**Dataset records:**
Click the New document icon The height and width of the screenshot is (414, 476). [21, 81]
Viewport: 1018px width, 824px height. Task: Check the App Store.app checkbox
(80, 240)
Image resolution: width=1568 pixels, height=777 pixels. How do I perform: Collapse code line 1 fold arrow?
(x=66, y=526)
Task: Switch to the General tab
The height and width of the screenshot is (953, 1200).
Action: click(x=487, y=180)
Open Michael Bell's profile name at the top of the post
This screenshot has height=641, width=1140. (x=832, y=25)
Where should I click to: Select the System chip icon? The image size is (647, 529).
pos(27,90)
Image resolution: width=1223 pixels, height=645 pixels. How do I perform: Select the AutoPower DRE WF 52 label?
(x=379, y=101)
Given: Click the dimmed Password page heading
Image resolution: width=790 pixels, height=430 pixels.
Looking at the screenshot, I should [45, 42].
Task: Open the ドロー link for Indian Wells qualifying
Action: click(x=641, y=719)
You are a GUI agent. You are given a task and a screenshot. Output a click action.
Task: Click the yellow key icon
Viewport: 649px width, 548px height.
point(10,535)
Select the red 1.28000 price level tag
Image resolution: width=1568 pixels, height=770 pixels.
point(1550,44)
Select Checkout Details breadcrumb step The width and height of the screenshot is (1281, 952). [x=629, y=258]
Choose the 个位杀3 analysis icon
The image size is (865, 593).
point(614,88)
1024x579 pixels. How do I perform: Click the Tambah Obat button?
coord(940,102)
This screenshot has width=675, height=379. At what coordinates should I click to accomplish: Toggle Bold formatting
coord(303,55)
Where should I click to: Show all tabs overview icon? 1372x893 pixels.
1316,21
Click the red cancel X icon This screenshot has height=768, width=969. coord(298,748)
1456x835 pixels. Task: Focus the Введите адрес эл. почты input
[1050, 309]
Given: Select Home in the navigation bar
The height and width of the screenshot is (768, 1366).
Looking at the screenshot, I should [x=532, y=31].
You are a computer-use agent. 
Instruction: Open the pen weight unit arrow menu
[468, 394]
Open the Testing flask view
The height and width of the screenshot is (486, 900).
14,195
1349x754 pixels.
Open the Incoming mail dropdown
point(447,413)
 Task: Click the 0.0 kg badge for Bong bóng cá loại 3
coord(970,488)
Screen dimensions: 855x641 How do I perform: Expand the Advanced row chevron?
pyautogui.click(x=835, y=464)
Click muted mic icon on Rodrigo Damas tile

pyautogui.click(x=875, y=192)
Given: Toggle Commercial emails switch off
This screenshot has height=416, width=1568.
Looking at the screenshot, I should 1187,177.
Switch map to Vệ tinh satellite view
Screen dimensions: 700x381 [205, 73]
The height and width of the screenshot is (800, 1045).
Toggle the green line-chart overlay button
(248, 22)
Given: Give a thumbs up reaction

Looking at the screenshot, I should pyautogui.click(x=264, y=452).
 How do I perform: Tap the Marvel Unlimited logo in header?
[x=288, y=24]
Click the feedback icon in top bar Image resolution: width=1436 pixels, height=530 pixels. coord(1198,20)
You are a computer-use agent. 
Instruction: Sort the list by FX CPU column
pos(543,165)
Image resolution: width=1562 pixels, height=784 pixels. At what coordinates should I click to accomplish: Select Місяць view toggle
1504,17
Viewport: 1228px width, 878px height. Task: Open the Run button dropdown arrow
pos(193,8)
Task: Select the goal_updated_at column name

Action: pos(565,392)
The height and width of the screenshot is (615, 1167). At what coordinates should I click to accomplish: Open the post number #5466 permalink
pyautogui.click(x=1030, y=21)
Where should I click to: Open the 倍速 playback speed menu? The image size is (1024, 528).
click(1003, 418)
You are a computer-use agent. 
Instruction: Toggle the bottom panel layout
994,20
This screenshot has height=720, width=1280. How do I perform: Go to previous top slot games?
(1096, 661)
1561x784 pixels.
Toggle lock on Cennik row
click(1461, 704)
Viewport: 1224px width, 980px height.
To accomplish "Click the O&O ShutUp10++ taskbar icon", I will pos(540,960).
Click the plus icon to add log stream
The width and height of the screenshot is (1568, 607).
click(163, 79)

**Requirement:** Using the entries above, give again exactly the lines from the line holding "Task: Click the 0.0" through the line holding "Given: Toggle Commercial emails switch off". Include both end lines and nothing else.

**Solution below:**
 Task: Click the 0.0 kg badge for Bong bóng cá loại 3
coord(970,488)
Screen dimensions: 855x641 How do I perform: Expand the Advanced row chevron?
pyautogui.click(x=835, y=464)
Click muted mic icon on Rodrigo Damas tile

pyautogui.click(x=875, y=192)
Given: Toggle Commercial emails switch off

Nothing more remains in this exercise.